Tout cela donne un spectacle fort plaisant, avec un astucieux décor unique qui représente un palais oriental avec colonnades et portes situées côté cour et côté jardin, mais aussi en fond de scène. Des lanternes viendront s’y ajouter, de remarquables lumières soulignant une atmosphère proche d’un conte des Mille et Une Nuits. Les costumes sont chatoyants et ébouriffants, à la limite du kitsch, mélangeant des éléments où voisinent un habit extravagant pour Xerxès, une sorte de poupée de chiffon pour Romilda, une charrette multicolore poussée par Elviro et gorgée de fruits et de fleurs, et la présence anachronique, peut-être un peu contestable, de fusils pour les gardes. On ne peut s’empêcher d’apprécier un certain goût pour le luxe, qui est à son apogée dans une robe vraiment baroque, portée par Adelanta. L’œil est sans cesse sollicité par des trouvailles bienvenues, même si l’on peut être réservé pour celle qui consiste à figer un bref instant, puis à libérer les personnages, par un claquement de mains, pendant qu’un autre prononce un aparté. Le processus est répétitif et finit par agacer.

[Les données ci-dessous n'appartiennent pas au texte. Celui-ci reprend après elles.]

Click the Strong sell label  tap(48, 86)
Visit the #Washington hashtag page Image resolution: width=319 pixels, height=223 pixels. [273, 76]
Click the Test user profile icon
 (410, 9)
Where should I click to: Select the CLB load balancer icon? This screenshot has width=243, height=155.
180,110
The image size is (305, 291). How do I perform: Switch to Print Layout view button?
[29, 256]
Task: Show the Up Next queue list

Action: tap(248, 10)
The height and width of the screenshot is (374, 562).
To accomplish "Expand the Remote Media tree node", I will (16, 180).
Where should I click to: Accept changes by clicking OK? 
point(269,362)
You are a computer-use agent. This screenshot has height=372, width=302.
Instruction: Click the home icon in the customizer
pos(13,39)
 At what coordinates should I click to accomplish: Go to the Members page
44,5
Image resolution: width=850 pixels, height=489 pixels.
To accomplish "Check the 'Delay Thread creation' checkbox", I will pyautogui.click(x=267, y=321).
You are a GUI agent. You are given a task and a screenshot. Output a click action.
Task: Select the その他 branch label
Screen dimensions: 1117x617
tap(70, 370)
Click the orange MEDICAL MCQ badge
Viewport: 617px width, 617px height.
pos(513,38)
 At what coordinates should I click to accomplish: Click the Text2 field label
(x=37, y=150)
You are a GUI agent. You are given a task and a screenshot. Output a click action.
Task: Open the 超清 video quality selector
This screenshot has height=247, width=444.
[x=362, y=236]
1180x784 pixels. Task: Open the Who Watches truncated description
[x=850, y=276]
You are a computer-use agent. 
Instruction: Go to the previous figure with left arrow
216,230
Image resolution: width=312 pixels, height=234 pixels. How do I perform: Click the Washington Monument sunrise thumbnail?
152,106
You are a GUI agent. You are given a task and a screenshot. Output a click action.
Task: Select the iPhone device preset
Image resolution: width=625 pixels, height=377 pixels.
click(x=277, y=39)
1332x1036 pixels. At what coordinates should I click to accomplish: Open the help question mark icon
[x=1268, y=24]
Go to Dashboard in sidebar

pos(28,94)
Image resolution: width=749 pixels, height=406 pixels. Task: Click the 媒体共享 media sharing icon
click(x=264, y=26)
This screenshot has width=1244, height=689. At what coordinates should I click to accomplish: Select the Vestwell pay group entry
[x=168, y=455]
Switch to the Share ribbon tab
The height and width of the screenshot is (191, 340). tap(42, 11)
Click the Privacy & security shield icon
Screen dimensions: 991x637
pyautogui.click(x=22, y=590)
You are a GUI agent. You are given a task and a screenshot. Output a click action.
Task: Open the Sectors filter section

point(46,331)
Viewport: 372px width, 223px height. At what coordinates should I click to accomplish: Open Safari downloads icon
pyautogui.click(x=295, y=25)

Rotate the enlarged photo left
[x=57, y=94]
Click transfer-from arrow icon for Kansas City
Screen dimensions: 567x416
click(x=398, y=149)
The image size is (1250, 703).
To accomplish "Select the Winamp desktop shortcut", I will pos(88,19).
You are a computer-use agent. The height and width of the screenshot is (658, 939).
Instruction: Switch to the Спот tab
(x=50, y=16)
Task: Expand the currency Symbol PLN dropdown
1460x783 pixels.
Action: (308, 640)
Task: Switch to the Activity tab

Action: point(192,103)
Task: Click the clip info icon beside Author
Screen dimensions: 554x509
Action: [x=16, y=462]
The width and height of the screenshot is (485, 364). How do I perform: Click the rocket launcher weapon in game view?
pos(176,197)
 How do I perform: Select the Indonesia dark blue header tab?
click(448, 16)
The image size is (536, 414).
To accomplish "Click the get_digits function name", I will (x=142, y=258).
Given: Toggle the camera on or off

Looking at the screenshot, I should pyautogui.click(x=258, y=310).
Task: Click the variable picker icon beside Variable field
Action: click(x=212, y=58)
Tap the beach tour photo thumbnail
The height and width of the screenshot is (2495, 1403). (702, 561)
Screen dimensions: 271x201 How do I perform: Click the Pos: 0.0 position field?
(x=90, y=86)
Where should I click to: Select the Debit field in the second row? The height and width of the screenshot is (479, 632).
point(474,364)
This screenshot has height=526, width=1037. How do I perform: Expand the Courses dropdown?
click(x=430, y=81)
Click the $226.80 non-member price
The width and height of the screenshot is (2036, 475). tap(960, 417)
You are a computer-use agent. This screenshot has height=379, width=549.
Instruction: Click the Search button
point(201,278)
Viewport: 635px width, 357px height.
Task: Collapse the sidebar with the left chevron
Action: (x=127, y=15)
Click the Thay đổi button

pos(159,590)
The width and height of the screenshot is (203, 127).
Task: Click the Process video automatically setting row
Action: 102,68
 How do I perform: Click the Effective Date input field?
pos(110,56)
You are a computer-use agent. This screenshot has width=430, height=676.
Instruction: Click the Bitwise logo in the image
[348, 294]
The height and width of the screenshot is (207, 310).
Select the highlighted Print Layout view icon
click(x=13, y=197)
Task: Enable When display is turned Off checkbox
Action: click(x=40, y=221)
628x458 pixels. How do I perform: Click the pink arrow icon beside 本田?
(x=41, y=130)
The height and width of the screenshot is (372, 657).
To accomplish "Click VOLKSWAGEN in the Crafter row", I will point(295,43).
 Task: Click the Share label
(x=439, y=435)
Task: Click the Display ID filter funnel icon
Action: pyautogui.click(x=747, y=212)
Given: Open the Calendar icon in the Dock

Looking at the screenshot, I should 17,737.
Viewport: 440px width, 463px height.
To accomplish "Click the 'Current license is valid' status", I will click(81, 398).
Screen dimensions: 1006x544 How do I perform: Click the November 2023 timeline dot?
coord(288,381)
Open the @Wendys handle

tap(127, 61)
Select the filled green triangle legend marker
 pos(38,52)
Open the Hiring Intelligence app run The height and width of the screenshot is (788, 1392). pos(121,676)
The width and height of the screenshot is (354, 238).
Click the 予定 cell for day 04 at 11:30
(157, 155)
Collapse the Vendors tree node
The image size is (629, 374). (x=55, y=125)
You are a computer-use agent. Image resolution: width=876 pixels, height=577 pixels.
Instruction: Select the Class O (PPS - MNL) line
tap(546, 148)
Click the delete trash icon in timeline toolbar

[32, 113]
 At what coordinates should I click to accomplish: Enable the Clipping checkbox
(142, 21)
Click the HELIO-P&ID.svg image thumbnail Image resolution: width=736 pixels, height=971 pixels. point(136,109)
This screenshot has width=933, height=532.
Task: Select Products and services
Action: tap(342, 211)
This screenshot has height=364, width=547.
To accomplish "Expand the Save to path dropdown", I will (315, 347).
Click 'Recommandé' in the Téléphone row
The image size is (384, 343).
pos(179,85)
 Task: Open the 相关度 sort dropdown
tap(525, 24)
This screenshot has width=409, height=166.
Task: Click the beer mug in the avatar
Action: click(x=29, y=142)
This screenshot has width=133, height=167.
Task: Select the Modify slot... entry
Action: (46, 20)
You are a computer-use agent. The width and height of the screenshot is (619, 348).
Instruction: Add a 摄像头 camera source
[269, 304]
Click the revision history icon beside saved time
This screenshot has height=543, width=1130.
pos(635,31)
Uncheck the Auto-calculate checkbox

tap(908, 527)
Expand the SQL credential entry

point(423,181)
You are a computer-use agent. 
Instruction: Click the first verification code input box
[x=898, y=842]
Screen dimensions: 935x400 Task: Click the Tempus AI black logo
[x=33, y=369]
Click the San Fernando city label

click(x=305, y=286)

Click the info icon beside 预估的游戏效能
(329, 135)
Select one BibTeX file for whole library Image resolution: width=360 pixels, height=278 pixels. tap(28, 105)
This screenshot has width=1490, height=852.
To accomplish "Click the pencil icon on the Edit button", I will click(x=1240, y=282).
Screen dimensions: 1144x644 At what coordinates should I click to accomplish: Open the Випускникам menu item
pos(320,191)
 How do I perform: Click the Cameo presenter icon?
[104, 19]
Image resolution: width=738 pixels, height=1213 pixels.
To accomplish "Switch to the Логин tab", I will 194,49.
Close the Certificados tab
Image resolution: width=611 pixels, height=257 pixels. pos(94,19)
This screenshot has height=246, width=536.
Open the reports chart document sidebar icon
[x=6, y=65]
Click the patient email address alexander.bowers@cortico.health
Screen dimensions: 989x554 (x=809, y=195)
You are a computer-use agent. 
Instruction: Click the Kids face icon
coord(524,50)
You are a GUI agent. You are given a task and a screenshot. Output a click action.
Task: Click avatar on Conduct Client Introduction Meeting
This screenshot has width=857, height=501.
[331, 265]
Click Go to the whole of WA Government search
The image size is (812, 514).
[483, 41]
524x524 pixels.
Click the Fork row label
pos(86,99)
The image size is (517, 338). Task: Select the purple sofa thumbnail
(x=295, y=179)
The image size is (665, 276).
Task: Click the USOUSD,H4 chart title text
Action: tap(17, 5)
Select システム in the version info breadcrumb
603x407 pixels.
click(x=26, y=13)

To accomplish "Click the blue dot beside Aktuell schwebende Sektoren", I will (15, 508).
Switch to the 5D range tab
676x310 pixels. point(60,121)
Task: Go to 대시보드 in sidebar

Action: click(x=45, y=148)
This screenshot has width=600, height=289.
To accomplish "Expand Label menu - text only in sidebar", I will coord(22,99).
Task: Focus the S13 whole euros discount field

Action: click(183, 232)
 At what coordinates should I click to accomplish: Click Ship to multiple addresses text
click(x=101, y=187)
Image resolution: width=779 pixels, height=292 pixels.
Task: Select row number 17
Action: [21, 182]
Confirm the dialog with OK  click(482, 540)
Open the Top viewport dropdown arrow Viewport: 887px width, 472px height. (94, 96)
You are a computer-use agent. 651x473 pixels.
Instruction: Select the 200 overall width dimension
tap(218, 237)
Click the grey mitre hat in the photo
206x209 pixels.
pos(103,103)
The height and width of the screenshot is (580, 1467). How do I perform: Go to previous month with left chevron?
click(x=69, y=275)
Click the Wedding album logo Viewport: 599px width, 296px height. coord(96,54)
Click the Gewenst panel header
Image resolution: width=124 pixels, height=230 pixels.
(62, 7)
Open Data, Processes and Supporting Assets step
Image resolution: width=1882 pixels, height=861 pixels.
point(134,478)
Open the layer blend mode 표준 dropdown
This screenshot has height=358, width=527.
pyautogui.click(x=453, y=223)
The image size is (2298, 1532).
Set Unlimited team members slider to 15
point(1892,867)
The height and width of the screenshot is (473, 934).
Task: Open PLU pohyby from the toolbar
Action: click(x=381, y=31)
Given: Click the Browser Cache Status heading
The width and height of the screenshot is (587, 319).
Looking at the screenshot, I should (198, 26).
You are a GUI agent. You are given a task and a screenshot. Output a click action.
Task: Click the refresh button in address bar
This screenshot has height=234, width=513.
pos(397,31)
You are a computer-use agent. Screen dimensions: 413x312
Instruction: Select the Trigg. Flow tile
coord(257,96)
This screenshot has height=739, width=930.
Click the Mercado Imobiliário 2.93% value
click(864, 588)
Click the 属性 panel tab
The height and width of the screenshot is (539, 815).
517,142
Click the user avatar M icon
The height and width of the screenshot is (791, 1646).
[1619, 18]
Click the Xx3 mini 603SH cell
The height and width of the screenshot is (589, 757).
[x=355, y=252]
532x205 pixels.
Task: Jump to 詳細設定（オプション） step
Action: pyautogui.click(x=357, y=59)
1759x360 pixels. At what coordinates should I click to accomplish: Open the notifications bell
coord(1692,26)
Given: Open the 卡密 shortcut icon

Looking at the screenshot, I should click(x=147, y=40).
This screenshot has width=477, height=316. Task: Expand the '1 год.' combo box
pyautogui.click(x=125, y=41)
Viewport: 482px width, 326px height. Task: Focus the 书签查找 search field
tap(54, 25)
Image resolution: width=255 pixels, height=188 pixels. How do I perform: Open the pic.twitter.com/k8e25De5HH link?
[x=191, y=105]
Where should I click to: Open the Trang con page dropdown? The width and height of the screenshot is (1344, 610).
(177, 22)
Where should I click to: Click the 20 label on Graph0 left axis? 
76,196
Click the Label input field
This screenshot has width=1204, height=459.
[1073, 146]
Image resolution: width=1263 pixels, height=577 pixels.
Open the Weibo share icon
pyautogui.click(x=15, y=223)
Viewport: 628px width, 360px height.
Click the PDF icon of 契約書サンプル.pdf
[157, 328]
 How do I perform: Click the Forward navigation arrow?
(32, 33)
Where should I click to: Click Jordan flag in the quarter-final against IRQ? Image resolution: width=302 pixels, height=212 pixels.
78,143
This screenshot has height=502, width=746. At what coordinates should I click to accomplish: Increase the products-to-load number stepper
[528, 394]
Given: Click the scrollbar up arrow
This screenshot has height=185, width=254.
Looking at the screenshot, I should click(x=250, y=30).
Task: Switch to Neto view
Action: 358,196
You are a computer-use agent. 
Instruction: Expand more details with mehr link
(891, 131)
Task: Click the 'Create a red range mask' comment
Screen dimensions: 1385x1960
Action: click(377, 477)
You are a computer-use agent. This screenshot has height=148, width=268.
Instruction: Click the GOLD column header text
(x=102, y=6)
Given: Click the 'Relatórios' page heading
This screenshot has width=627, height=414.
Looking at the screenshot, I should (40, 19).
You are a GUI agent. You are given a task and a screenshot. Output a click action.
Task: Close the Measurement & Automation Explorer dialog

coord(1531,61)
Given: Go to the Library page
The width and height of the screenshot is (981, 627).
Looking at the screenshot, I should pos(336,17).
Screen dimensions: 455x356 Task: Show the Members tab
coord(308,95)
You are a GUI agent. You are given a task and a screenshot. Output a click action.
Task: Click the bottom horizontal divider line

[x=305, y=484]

Nonobstant ce léger désagrément, le jeu des protagonistes est convaincant, varié et en situation. Sur le plan vocal, le contreténor Carlo Vistoli est vraiment excellent, dès l’Ombra mai fu initial ; il le sera tout autant à la fin de l’Acte III pour Lasciatemi morir, stelle pietate. Timbre expressif, sens des nuances, clarté de la diction, chant équilibré, une réussite pour ce rôle de Xerxes. A ses côtés, Ekaterina Protsenko en Amastre et Carolina Lippo en Romilda sont convaincantes, même si cette dernière a l’un ou l’autre moment inégal. On saluera la prestation de la soprano albanaise Dioklea Hoxha en Adelanta ; d’aucuns la trouveront quelque peu exubérante, c’est affaire de goût, mais c’est un aspect que nous apprécions. Il suffit d’écouter son air Voi mi dite che non l’ami à l’Acte II pour découvrir un tempérament. Les autres protagonistes pratiquent la dérision sous-jacente qui traverse l’œuvre dans l’esprit global de commedia dell’arte voulu par Leo Muscato.
En fin de compte, cette parodie aux faux airs historiques suggère des situations enlevées, bien servies par une conduite d’acteurs virevoltante que permet le décor, portes accessibles à tous les moments. Cette soirée est très plaisante, menée avec vitalité par le chef d’orchestre livournais Federico Maria Sardelli (°1963), fondateur de l’ensemble Modo Antiquo, qui fait étalage de son plaisir de jouer. Un divertissement de qualité, qui méritait bien d’être proposé en première vidéographique mondiale.